Crickets: chiu chiu. Dew: I've forgotten
Naked: I've forgotten
Ni, wo: you and me.
I part her legs,
remember to tell her
she is beautiful as the moon.
The stanza focuses on language, yet the approach is really important here because although it's translation -- it's personal translation. The speaker gently brings himself to the definition and reminds the reader that the language between them is mostly between them. We, as readers, look on as voyeurs who also learn something.
Then there's more misinterpreted closely related words like, fight and fright and when and yarn. And the class not being able to know about Chinese Apple, persimmons. There's a separation. The stanza about the mother is important to show the kind of relationship they had. However, I feel the stanzas hit the sentimental hard since it's the speaker's interpretation of how the mother saw the speaker -- that the speaker could do no wrong. I think that's where the line is crossed. I can accept a one sided narrative from the speakers perspective in an observational sense on subjects like love and misinterpretation, even death. But the add more elements then the risk is greater, and for me the stanzas are sentimental, but didn't dissuade me from the poem (I'm heartless but I like poetry -- not really a good mix).
The last narrative about the father returned back to observation with some self deprecation like, "I ask how his eyes are, a stupid question" where I feel that the speaker shows how strong the relationship with the father is. And when the speaker retells the story about the persimmons painting, I feel it's the father's wisdom coming out not the speaker's interpretation of the father's wisdom.
Yes the last lines of the poem:
Some things never leave a person:
scent of the hair of one you love,
the texture of persimmons,
in your palm, the ripe weight.
Collects all the pieces of the stream-of-consciousness narratives and brings an epiphanic moment to them. Current me thinks it's fine -- I'm more intrigued with other aspects of the poem (listed above); however past me saw things differently:
"Lessons of the father -- the epiphanic moment is not one from the the speaker to the audience -- rather, it's the observation of the father to the son.
Why I dislike epiphanies in poetry...there's a sense of superiority -- that experience brings insight. The speaker telling the audience "I found something out you should learn" .. Why not show the experience the best you can and let the reader decide?"
So when I reread this today, I thought to myself I'm mixing up "didactic" and "epiphany." Didactic enforces the lesson onto a reader -- "the moral of the story is..." which breaks away from most if not all techniques in a piece where the moral shines brighter than the piece.
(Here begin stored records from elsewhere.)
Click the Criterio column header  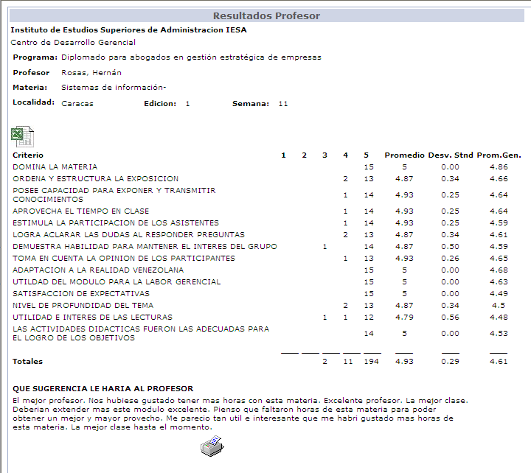[28, 155]
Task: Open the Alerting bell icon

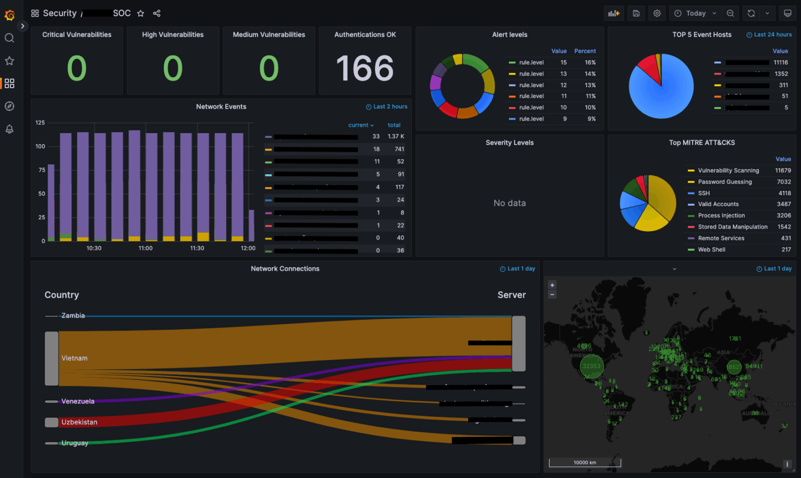Action: pyautogui.click(x=9, y=129)
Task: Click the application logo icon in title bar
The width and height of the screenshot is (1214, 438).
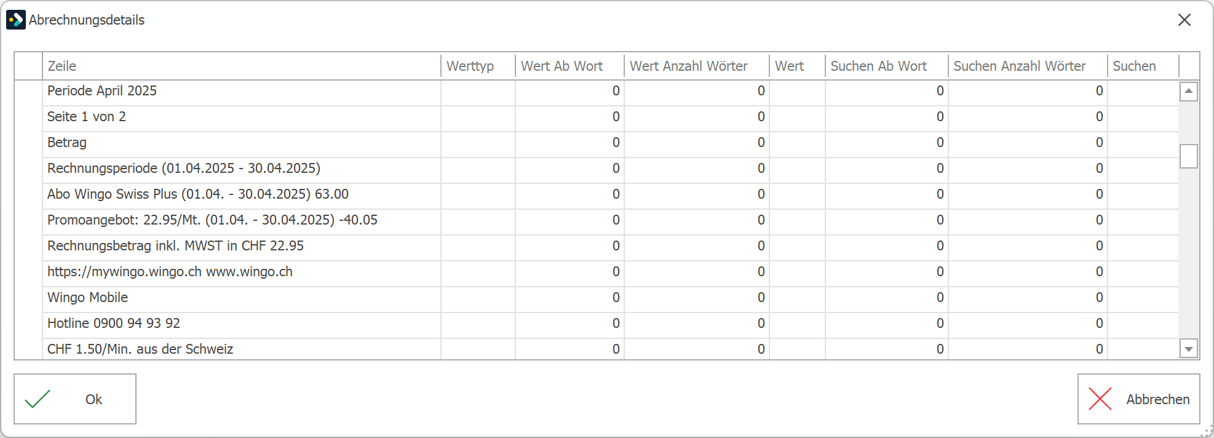Action: [16, 20]
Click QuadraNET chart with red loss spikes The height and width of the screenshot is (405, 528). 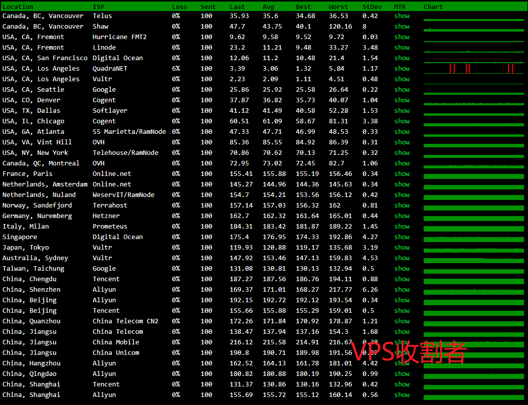474,69
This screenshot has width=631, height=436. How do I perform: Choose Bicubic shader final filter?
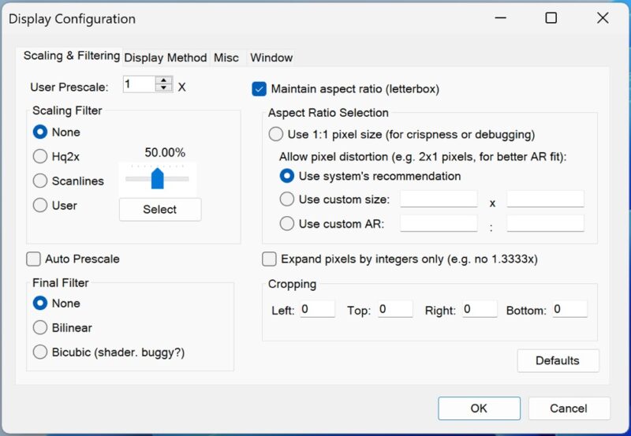[x=40, y=352]

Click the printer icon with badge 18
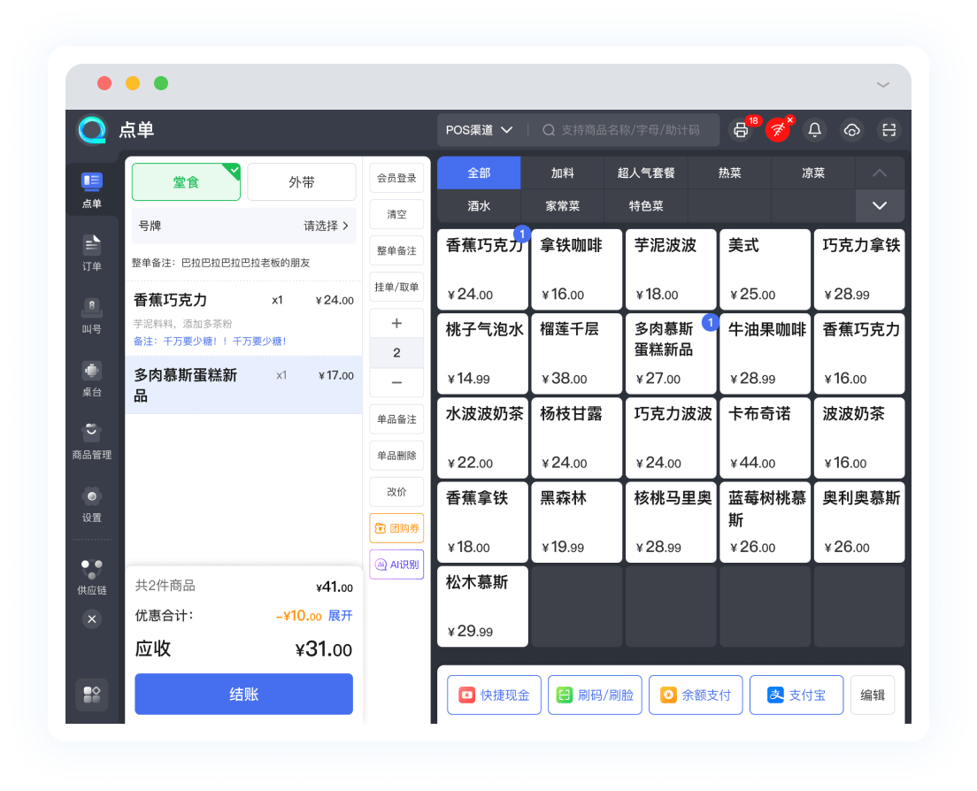pos(741,130)
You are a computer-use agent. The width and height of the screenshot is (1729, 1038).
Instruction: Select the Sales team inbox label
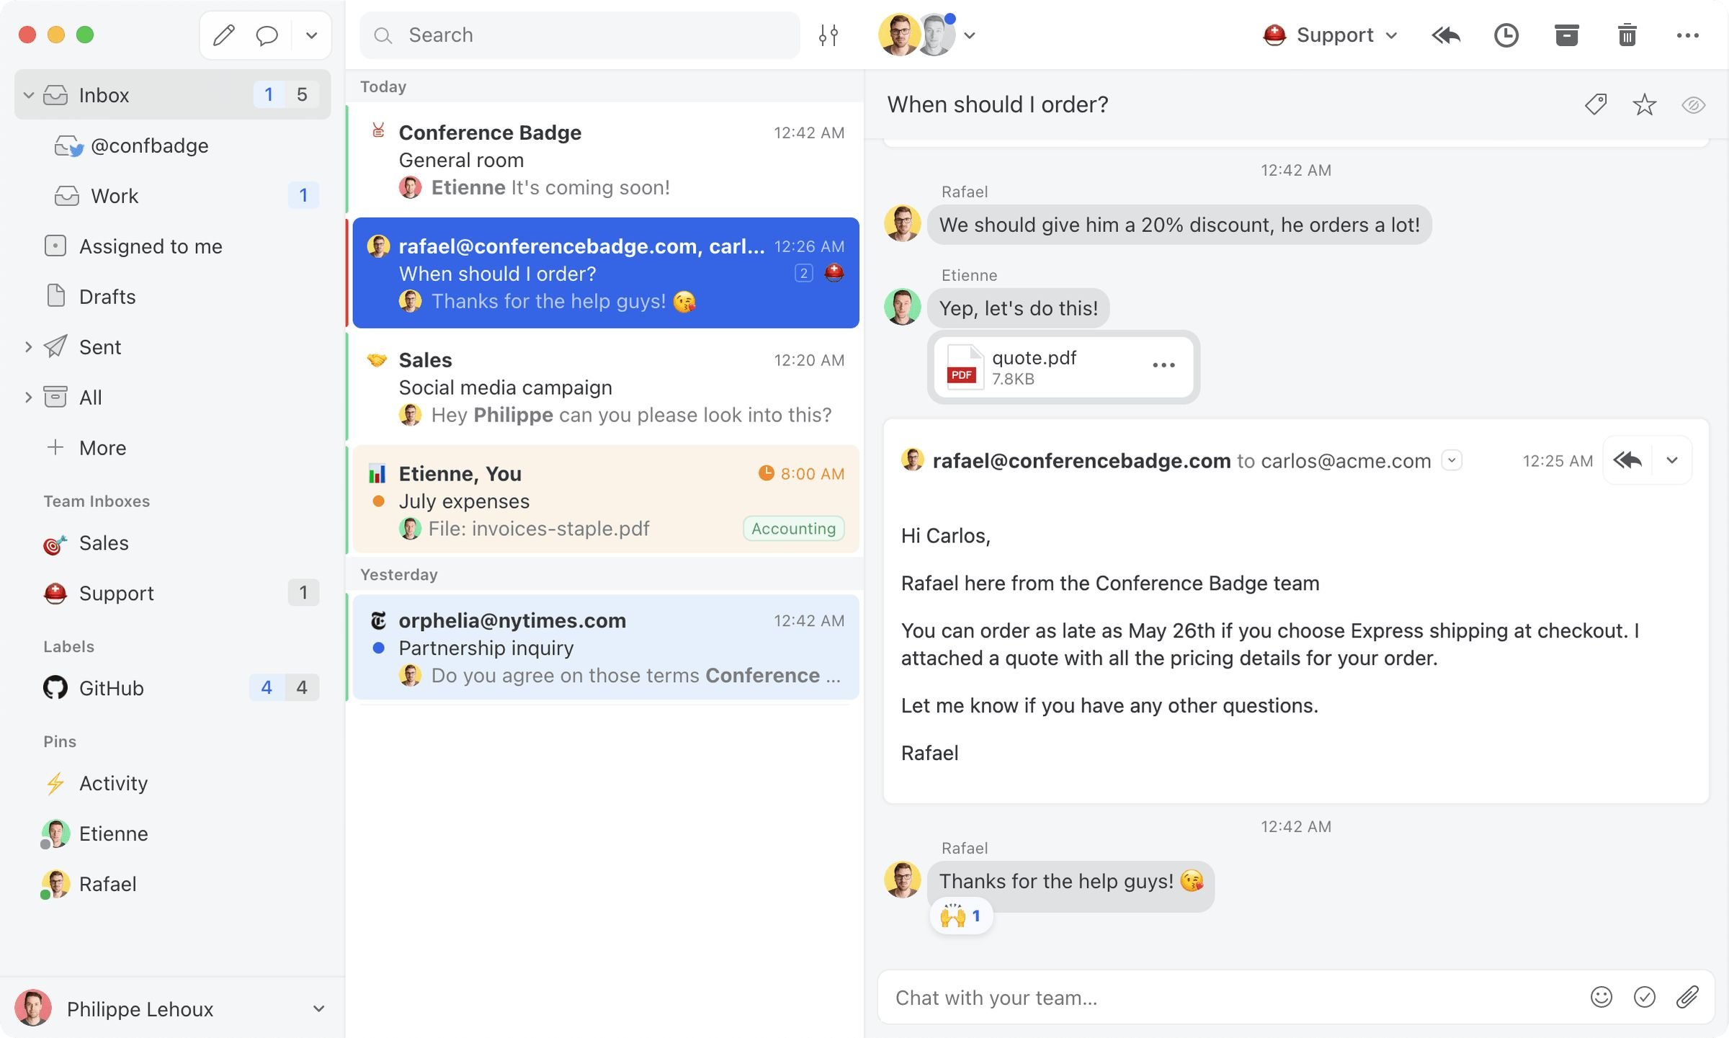pos(104,543)
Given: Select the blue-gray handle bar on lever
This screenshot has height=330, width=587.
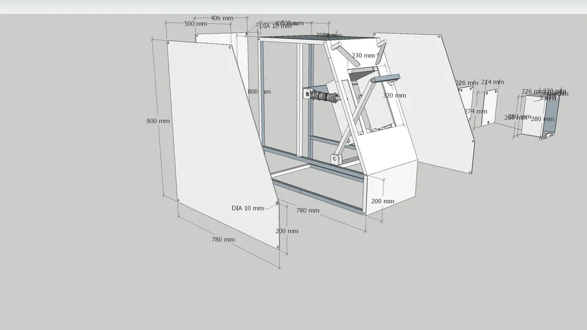Looking at the screenshot, I should (382, 79).
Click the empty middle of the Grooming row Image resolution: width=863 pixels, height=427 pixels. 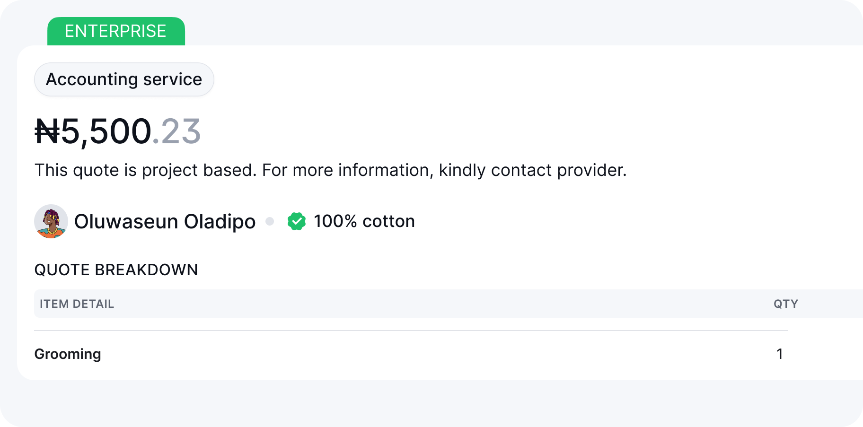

Aesop fables is a good example of this. Yes, work hard because you'll be the grasshopper who dies in winter.
Epiphany, although has some characteristics of being didactic -- is more focused on experience, the "I realized moment" And there's a line crossed when the speaker says he/she learned something like "life after death" or "don't feed an angry cat" lessons better extrapolated than reiterated. And the first part makes more sense. The father telling the story to the son, the reader and the speaker as the observer -- there's no judgement call, no "you will learn this" rather a nostalgic lesson that the father has learned and wants to pass on to a son -- like in the poem "The Gift" and the poems in the collection. The speaker wants to soak in all the lessons as does the reader.